Could you update the lines starting at the one containing "Task: Show the 5Y chart history" and ending at the last line, swapping "5Y" for "1Y" and keeping everything else the same? Return only those lines, without the pictures.
** start of DATA RECORDS **
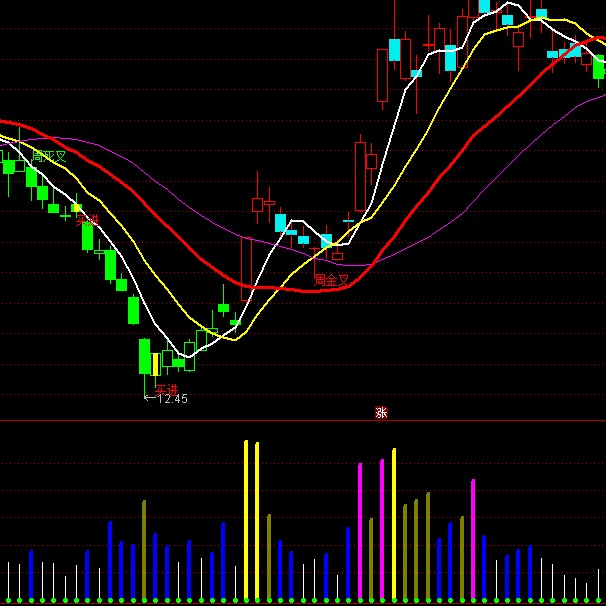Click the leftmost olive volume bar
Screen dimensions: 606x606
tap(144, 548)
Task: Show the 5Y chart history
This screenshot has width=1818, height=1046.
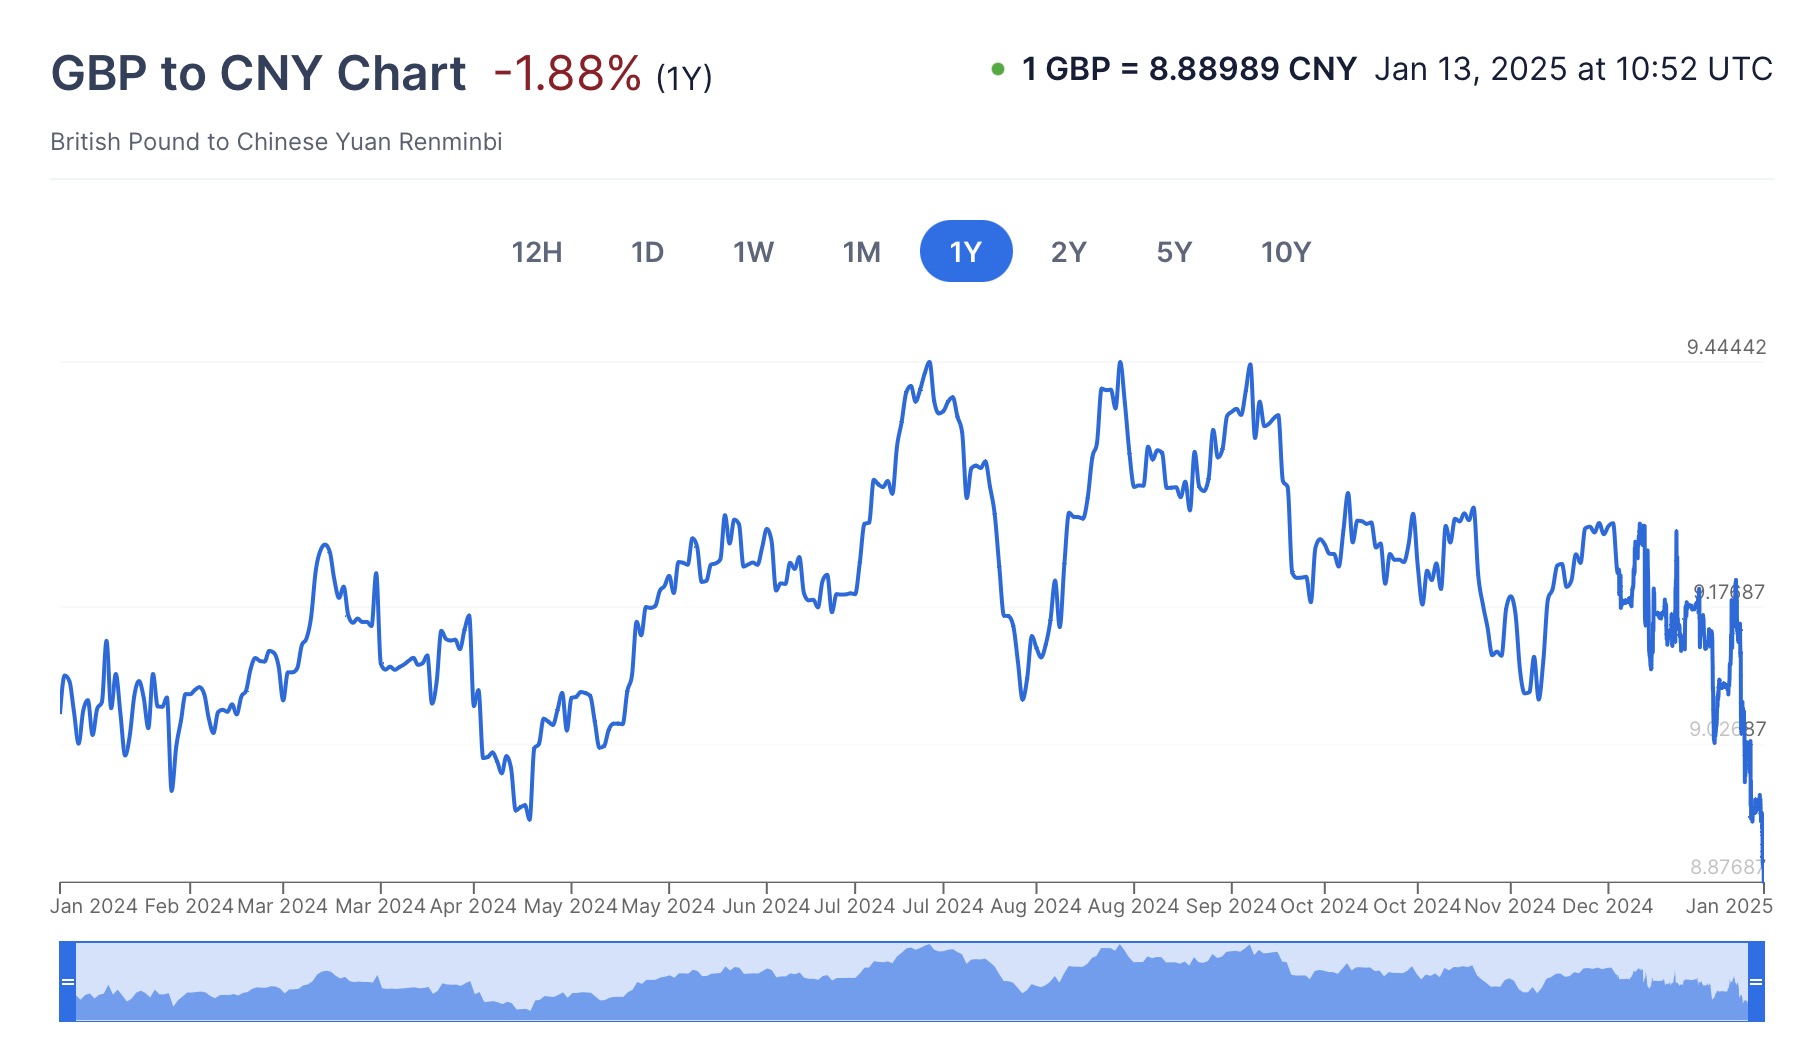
** end of DATA RECORDS **
ANSWER TO THIS EXERCISE
Task: Show the 1Y chart history
This screenshot has width=1818, height=1046.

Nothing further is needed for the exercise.